Meet Giacomo Zilli
By Meredith Ristic
Anyone who sees him can tell that Giacomo Zilli is not your average freshman college basketball player. However, his teammates have their own view of him.
“The first time I ever saw Giac, I thought he looked exactly like Clark Kent,” said freshman teammate Alex Biggerstaff. “He really looks just like him; some of us still call him that.”
The Italian native stands at 6’9”, weighs 260 pounds, sports jet-black hair and wears horn-rimmed glasses that may resemble Superman’s daytime disguise, but it’s his personality that will have you believe it.
“He’s always talking about his honor,” said his roommate and teammate, freshman guard Ethan Wilmoth. “We always ask him why he never wants to skip class or anything like that, and he says it’s against his honor. He’s always doing the right thing.”
"Giac is everybody’s friend, that’s just how his personality is. He’s a guy that you can talk to about anything," Biggerstaff said.
“He is just the nicest dude I have ever met,” Wilmoth said. “Anytime we’re going somewhere, he’ll stop and get food, and he always calls me to offer me something, too.”
His coaches agree.
“Giacomo really is a gentle giant off the court,” laughed head coach Nick McDevitt, as he sat up straight and folded his hands in his lap. “And he is always so proper with everything.”
Growing up in Udine, something that has always been important to Zilli is a strong sense of family.
“All of our family lived really close together,” Zilli said. “My grandparents lived almost next to us, and my aunt and uncles and cousins lived on the same street, so they were always around when I was growing up.”
Zilli was used to be surrounded by the support of his family, so the decision to play college basketball in the United States was a difficult one for him.
“It was something I talked to my parents about; of course my mom wanted me to stay, but my dad really convinced me that it was a good opportunity for me,” he said.
Zilli’s easy transition to UNC Asheville came from a familiar feeling of family he finds in the basketball program.
“Asheville is really like a family; we have a great relationship with the coaches, and all of my teammates are like brothers,” he said.
When he came to visit, the campus was empty. He had to rely on his impression of the facilities, coaches and the food, Zilli said.
“One thing that Coach McDevitt said to me on my visit that really stood out to me was, ‘We don’t just want you, we need you and the things you have to offer, too,’” he commented.
"The family environment the guys create really helps the team to be successful. They care for one another, and that translates to their playing for each other and playing well together," McDevitt said.
“Everyone is so close to each other on the team, we’re always doing everything together,” Zilli said.
McDevitt and his staff are happy with what the program gained with Zilli.
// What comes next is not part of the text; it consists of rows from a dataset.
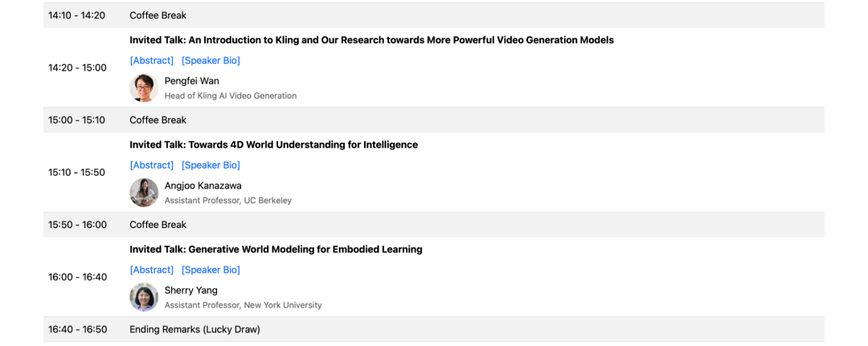Open Speaker Bio for Sherry Yang talk

pyautogui.click(x=211, y=270)
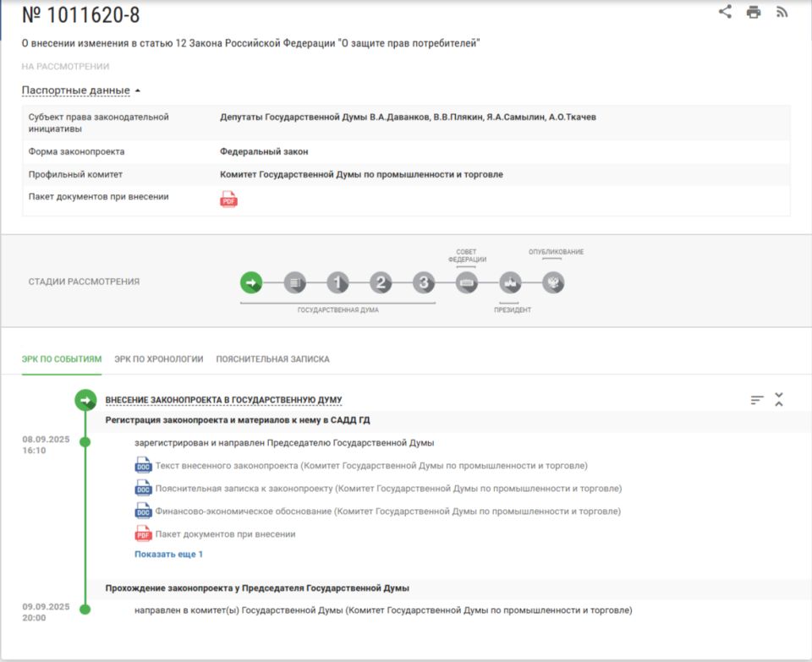Screen dimensions: 812x662
Task: Select the third reading stage circle
Action: click(x=424, y=282)
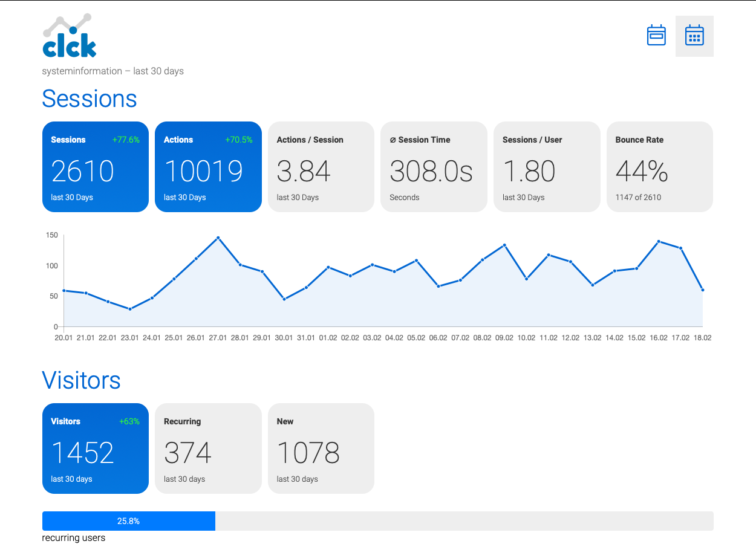Open the blue Sessions card showing 2610
The height and width of the screenshot is (544, 756).
(96, 167)
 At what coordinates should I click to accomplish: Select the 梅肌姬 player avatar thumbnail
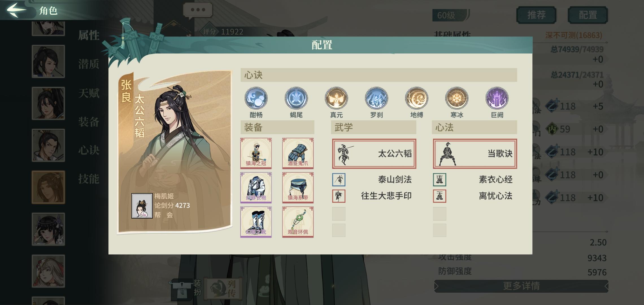(142, 206)
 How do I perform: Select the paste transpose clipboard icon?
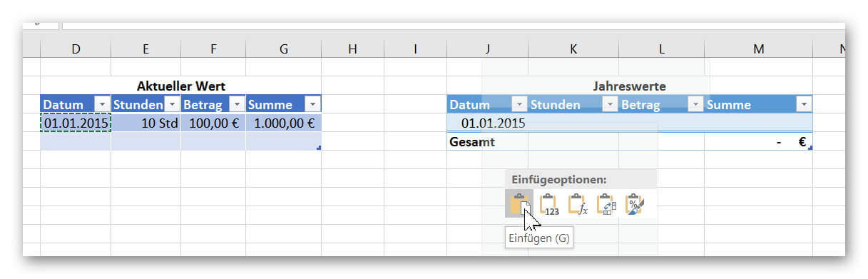point(606,204)
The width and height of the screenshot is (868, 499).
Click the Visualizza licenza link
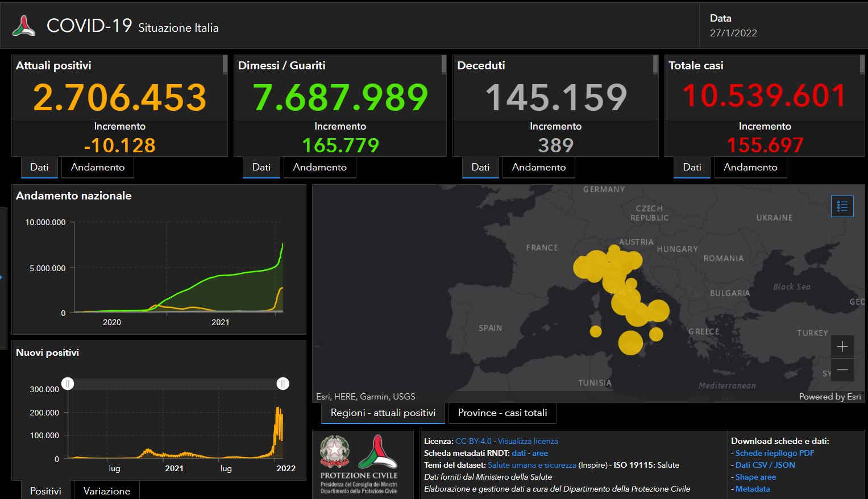pos(528,441)
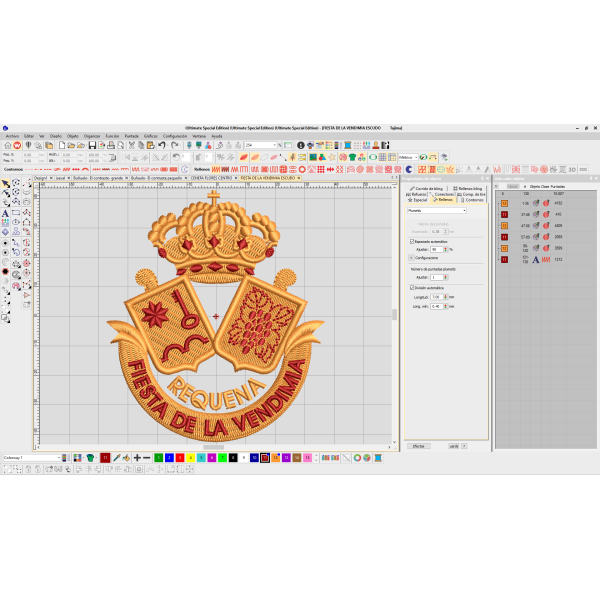600x600 pixels.
Task: Click the Save icon in the toolbar
Action: [92, 145]
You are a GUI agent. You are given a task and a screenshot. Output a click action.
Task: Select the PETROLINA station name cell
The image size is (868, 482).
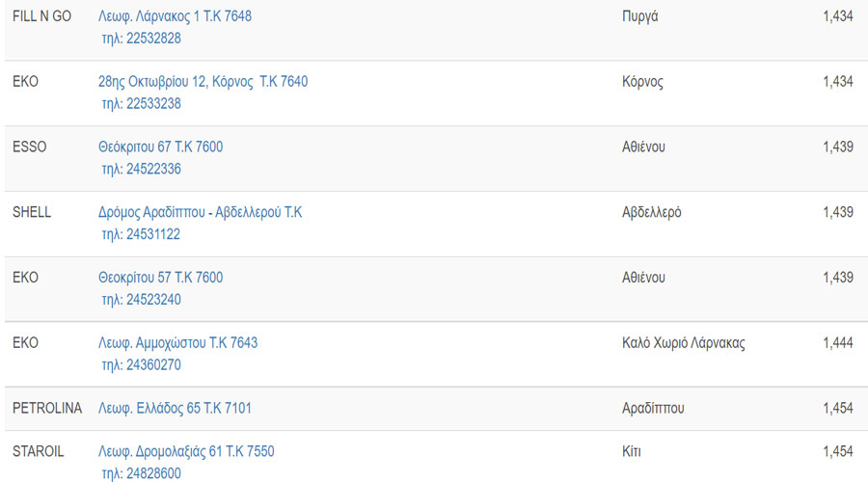47,409
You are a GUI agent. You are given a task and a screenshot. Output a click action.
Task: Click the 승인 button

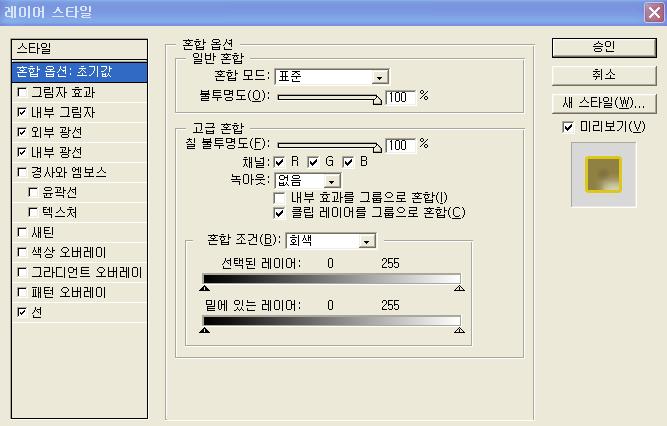coord(602,47)
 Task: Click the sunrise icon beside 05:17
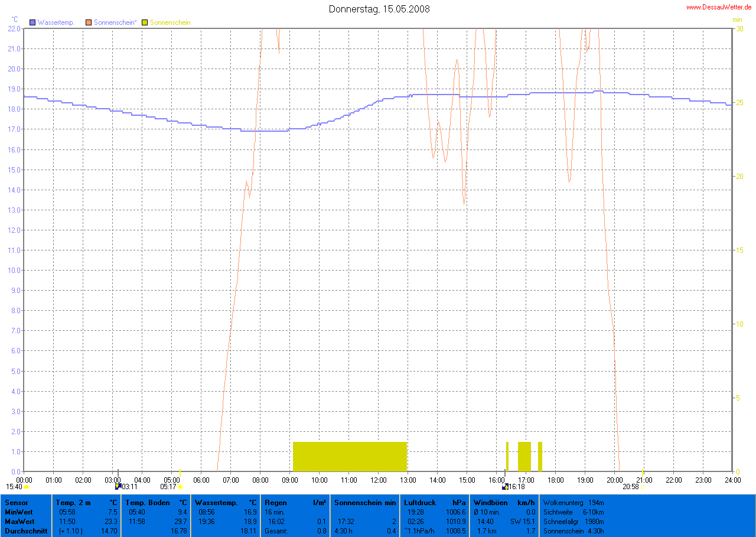point(180,487)
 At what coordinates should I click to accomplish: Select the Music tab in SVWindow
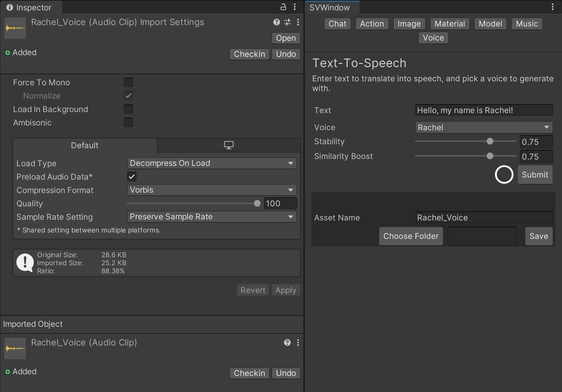[527, 24]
“The first time I saw Giacomo play was at a tournament in Fayetteville the day of my press conference; it was April 26th,” McDevitt said. “My first impression is that he plays so hard; obviously he’s big, but he is such a competitor. He definitely has the will to win.”
While it may be known that Zilli is shy, considerate and proper off the court, his basketball family knows that all bets are off when he’s on the court.
“Giac is nice, but when it comes down to business, he gets his stuff done,” Wilmoth said. “If you are in his way in practice, he will definitely knock you down. He’ll help you back up afterward, but he will definitely knock you down.”
Everyone knows that post players have to be strong to hold their own under the basket, but Zilli’s known to lead with his physicality.
“I felt bad for anyone smaller than him that would have to guard him, because he would just physically manhandle them out of his way,” Biggerstaff said.
The next step to improve his play for the Bulldogs involves his footwork. He played in
“I think right now, I am more strong than smart on the court,” Zilli said. “I really want to work on my footwork, being faster and just reacting faster on the rebound.”
Zilli put in minutes for the Bulldogs this year, but to prepare for next season he’ll need to take his game to the next level. He played in 22 games this season for Asheville as a reserve post player. Zilli averaged 2.7 points and 1.6 rebounds per game.
“Like most bigs, his size has been enough for him to be successful before college. Now, the game has gotten faster, he’ll need his size and his footwork to be great,” McDevitt said.
We may never know if Zilli is actually Superman in disguise, or if his court presence will ever affect his personality, but with his basketball family as his support system he has a bright future at Asheville.